■ Задание ■
Пожалуйста, воспроизведите дословно часть отрывка о письме, которая начинается со слов «В полумраке я» и заканчивается словами «ГП! — закричал я.».

Если бы он сказал, что меня наградили Рыцарским Крестом с дубовыми листьями, мечами и бриллиантами, я бы просто отвернулся и снова уснул или перед этим еще промямлил без особого интереса: «Да ну?» Но это было нечто совершенно иное!
— Откуда оно у тебя? От кого? — Я взлетел с пола, словно подброшенный пружиной.
— Оно у ГП. Он идет сейчас во втором взводе, но уже скоро будет здесь.
В полумраке я побежал к двери, наступая на ноги, руки и животы спящих рядом товарищей. Черт возьми, сапоги! Я же забыл их надеть. Обратно я понесся тем же маршрутом прямо по телам спящих, причем некоторые сейчас посчитали,
— Отдай мне письмо, ГП! — закричал я.
Он встал передо мной, расставив ноги и уперев руки в бока, и начал осматривать меня с головы до ног.

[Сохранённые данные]
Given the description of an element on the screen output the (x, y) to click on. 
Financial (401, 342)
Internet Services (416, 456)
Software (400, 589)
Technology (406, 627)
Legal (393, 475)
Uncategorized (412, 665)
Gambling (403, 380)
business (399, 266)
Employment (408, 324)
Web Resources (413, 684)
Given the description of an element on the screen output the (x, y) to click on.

■ Результат выполнения ■
В полумраке я побежал к двери, наступая на ноги, руки и животы спящих рядом товарищей. Черт возьми, сапоги! Я же забыл их надеть. Обратно я понесся тем же маршрутом прямо по телам спящих, причем некоторые сейчас посчитали,
— Отдай мне письмо, ГП! — закричал я.